Nick would be doing this poor young lady a
service, paying her a bit of attention, he told himself, liven
things up a bit. Every woman deserves to know when a gentleman
thinks she’s pretty, and any husband unaware his wife is upset with
him really had no right to keep her. Nick was flabbergasted
Huntleigh didn’t realize they had been having a disagreement all
evening, perhaps longer.

“I must apologize for requiring so much of
Lord Huntleigh’s time. I had no idea you might not find other
partners, or I would never have spirited him away.”

“It is of no concern. My husband only ever
attends parties to advance his business, and I keep myself
entertained. The Estermore’s picture gallery rivals any I’ve seen
outside a royal residence or museum.”

“I shall make a point of viewing it, so we
might have a topic of conversation next time we meet.” He paused,
uncertain if his usual gambit would produce a positive result, but
more impatient than usual in his pursuit. “Unless you should like
to adjourn there to guide me through the collection.”

She took two blatant steps away, but couldn’t
help her body turning toward him, eyes dropping. “I entertain
myself, Sir, not gentlemen of my husband’s acquaintance.”

He immediately withdrew his impropriety, but
not entirely the intent. “Such a shame you should have to entertain
yourself in the absence of admiring company.”

She looked around at the crowds either
staring pointedly away from her or talking about her behind their
hands, and shrugged one shoulder. “I prefer my own society to the
entertainments of the Season.”

“Do you?” He had seen the momentary longing
on her face as she watched the couples dancing by, ladies dresses
shimmering like precious jewels under the candlelight, but not half
as magnificent as her hair.

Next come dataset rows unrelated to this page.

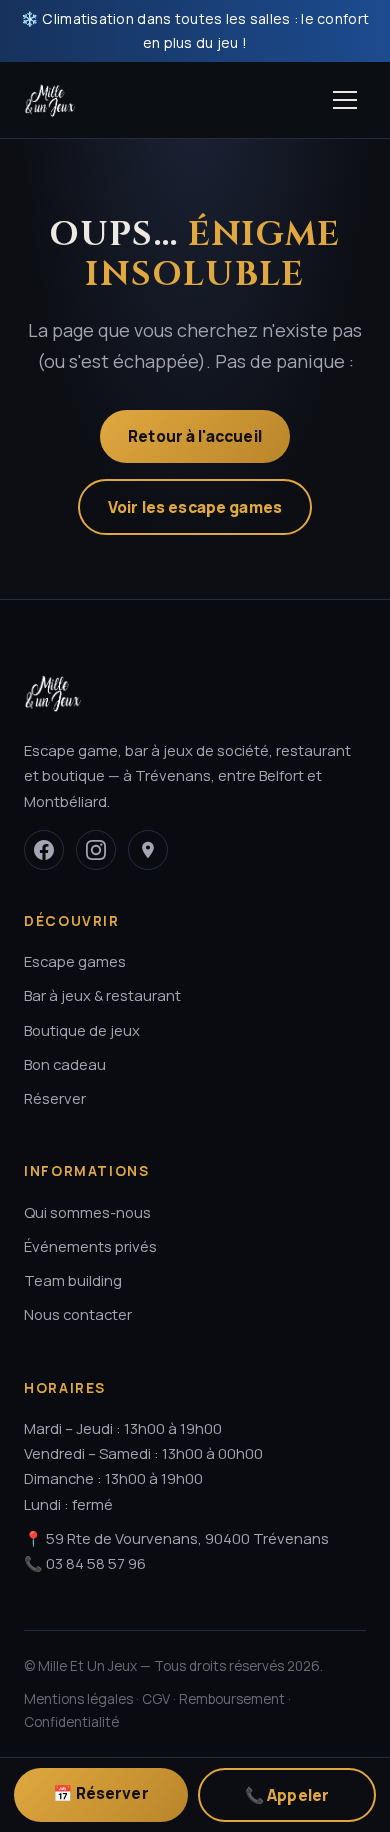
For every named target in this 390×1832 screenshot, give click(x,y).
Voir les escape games (195, 507)
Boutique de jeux (82, 1030)
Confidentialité (71, 1722)
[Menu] (345, 100)
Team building (73, 1280)
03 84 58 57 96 (96, 1563)
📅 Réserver (101, 1793)
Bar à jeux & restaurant (102, 995)
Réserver (55, 1098)
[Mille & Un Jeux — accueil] (50, 100)
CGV (156, 1699)
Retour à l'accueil (195, 436)
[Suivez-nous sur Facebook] (44, 850)
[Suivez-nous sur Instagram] (96, 850)
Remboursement (232, 1699)
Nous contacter (78, 1314)
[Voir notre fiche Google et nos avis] (148, 850)
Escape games (75, 961)
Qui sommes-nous (87, 1212)
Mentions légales (78, 1699)
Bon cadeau (65, 1064)
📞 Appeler (287, 1795)
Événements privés (90, 1246)
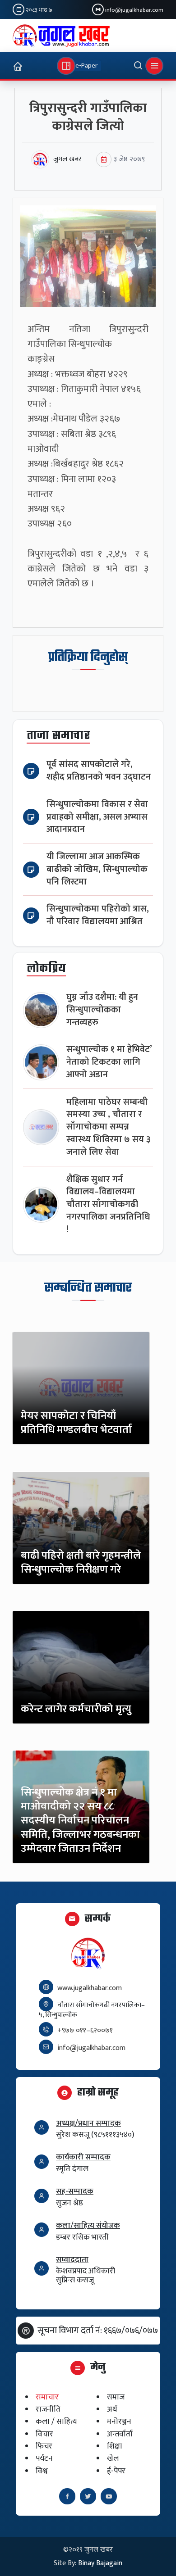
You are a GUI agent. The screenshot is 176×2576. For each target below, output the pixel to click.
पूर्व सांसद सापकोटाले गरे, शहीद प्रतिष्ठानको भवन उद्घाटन (98, 771)
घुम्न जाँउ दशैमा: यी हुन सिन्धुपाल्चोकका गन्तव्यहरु (102, 1010)
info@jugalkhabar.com (134, 10)
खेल (113, 2459)
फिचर (44, 2446)
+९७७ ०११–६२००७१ (85, 2030)
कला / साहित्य (56, 2422)
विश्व (42, 2471)
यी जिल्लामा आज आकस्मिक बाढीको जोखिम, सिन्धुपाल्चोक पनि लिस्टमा (97, 869)
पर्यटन (44, 2459)
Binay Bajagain (100, 2563)
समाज (116, 2397)
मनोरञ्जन (119, 2422)
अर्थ (112, 2409)
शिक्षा (114, 2446)
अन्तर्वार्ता (120, 2434)
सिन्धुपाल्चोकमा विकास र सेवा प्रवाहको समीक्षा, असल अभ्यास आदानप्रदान (97, 817)
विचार (44, 2434)
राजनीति (48, 2409)
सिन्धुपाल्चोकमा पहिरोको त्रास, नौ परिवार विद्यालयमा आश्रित (97, 915)
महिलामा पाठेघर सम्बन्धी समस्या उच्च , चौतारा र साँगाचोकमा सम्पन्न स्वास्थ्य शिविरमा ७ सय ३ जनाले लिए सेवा (108, 1127)
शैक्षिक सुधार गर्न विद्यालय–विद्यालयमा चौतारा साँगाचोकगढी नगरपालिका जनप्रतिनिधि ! (108, 1204)
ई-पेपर (116, 2471)
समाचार (47, 2397)
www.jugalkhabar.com (89, 1988)
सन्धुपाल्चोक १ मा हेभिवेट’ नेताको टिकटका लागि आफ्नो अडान (109, 1062)
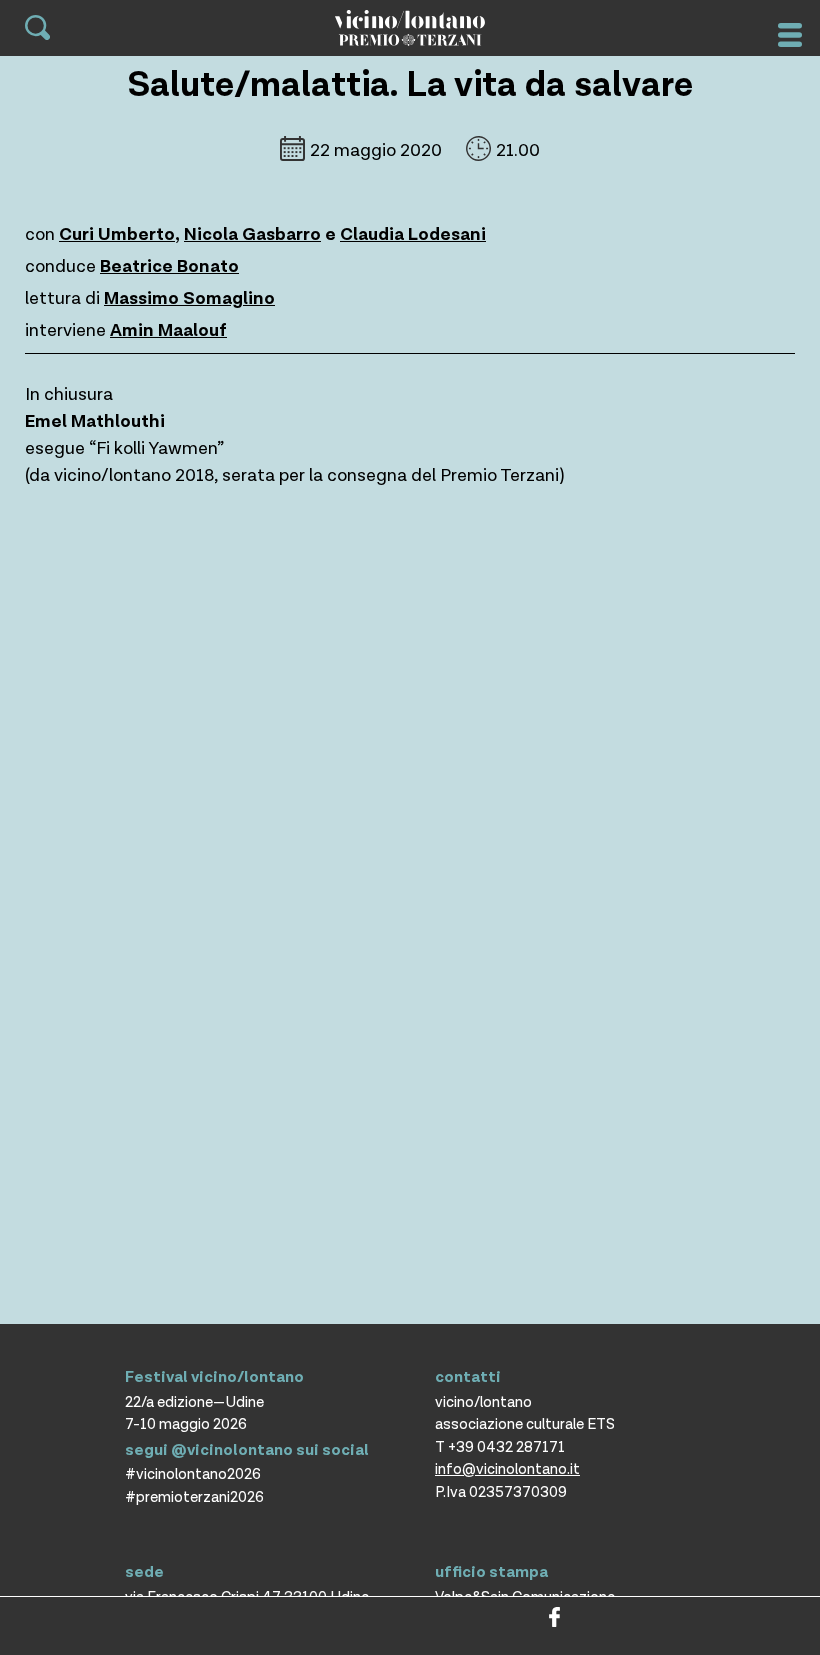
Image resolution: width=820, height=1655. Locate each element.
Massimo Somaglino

A few loose strands fell from her
upswept coiffure, draping like antique gold down the side of her
face, her eyes set like sapphires on a diadem.

She glanced toward him to gauge his
sincerity, collecting her conversation. He saw the lonely young
lady she must have been as a debutante, and prepared himself to
carry the conversation, if he managed to make her nervous enough to
lose her head.

“Surely you have heard I am the biggest
wallflower on Earth, well familiar with the edges of a dance
floor.”

“I have only heard you charmed your husband’s
associates and the king’s ambassadors all over the globe,” he
half-lied, “and you are as responsible as Huntleigh for his many
successes.”

Her face turned away as a wall sconce
flickered as though it would burn out. He could only be so lucky as
to suddenly have a dimmer corner in which to carry out his
quest.

“You will gain no advantage trying to please
me. My husband will only take into account you tried and hold it
against you.”

“Surely I am at an advantage among friends,
and it behooves me to cultivate such relationships.”

“You are more likely to make me a friend,
Wellbridge,” Huntleigh interjected as he limped toward them, not a
moment or two before the lamp sputtered out, “by cultivating
relationships with everyone else’s wife.” He turned to her. “Have
we kept you waiting too long, my dear?”